Surround and Surrender
One thing I noticed when using the H2''s 4-channel mode to record in surround was that the recordings didn''t have much front/rear isolation. The spacing angle between the front and rear mics is just 75 degrees, and the mics are essentially coincident. In my experience, more dramatic front/rear differentiation happens with greater distance between the front and rear mics, which creates time-delay cues that enhance your ability to localize the source of a given element in the recording. With near-coincident capsules such as the H2''s, the only directional information is provided by amplitude cues.
It would be very helpful if the H2 could record four channels using a combination of internal mics and external inputs. For example, the perennial problem with line-out board mixes of live gigs is that the vocals are too loud and the audience is too soft. If the H2 could record two channels from its internal mics and another two from its line-level inputs, you could have the best of both worlds—the direct sound from the board, and the audience and room ambience to mix down later.
You might want to record four channels even if you''re interested in stereo playback only, because you can take a 4-channel recording and later mix it down to stereo—right inside the H2. You can combine front and rear channels in equal amounts, or you can set any front/rear and left/right balance you desire using a virtual-joystick-like 3D Pan function. A new stereo file will be created, copying the 4-channel recording into a new stereo file using your custom pan settings.

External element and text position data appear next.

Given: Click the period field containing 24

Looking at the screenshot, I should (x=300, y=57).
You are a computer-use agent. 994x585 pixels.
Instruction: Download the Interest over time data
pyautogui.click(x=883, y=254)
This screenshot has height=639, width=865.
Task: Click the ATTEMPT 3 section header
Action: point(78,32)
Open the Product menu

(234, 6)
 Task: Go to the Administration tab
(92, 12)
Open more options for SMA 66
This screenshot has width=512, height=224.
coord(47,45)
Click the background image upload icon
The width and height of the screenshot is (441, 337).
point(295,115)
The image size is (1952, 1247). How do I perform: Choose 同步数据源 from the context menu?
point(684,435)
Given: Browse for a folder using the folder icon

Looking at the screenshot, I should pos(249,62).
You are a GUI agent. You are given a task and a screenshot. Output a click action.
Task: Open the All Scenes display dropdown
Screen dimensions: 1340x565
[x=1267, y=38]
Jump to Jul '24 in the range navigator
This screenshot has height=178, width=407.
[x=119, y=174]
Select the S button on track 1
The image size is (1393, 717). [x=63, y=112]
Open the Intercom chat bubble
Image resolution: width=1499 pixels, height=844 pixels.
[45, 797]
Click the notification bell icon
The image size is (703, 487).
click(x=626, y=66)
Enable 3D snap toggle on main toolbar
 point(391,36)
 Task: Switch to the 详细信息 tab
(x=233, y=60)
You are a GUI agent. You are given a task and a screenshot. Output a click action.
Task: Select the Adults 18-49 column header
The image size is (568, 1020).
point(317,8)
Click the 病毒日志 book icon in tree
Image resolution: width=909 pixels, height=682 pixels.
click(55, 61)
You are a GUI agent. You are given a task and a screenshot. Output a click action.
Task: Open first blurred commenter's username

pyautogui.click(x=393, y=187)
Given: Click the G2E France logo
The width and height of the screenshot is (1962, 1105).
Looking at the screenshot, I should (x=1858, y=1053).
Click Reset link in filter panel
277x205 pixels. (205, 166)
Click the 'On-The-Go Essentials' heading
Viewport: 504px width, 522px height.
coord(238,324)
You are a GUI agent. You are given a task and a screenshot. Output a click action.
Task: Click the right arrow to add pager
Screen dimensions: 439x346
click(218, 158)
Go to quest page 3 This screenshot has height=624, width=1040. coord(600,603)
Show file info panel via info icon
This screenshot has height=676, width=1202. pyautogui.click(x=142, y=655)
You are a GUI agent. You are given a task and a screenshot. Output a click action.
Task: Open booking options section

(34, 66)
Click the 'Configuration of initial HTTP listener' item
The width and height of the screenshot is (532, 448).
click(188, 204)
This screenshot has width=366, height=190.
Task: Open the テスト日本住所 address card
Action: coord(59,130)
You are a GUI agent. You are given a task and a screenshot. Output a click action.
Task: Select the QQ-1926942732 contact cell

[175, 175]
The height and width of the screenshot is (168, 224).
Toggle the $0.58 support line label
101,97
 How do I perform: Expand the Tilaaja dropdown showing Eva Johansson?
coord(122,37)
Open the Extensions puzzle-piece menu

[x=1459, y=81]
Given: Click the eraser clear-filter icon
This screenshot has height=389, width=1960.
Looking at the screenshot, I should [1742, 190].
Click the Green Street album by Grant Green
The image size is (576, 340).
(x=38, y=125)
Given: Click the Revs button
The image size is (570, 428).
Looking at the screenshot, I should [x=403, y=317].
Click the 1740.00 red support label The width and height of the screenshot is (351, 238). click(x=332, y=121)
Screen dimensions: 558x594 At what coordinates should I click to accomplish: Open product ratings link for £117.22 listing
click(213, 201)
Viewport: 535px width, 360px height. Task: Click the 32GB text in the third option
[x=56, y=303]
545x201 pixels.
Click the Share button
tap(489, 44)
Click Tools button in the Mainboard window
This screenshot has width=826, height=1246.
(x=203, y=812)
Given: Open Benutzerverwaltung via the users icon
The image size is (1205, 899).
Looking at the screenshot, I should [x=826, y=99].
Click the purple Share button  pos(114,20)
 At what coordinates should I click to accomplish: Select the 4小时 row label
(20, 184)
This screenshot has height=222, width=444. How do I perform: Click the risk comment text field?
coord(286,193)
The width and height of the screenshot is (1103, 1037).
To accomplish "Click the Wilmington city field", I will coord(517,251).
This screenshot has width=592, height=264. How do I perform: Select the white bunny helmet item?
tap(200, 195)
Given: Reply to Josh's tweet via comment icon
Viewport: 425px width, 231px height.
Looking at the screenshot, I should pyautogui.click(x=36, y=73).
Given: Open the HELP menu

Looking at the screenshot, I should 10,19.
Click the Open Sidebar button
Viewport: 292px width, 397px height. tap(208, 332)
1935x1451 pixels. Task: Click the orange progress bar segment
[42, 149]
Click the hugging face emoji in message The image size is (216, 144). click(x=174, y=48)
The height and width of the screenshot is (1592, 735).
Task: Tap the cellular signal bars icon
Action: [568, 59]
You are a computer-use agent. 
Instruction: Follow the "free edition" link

I did a 4-channel rehearsal-room recording of my band, the Sippy Cups, with the vocals coming from behind the H2, and the drums, bass, guitar, and keys set up in front. Later I was able to use the 3D Pan function to rebalance the vocal level relative to the instruments (within the limits of the H2''s internal mic''s front/rear isolation). Down-mixing the results makes a WAV file, but you can convert it (or any H2 stereo recording) into an MP3 file at any of the bit rates the H2 supports—handy indeed.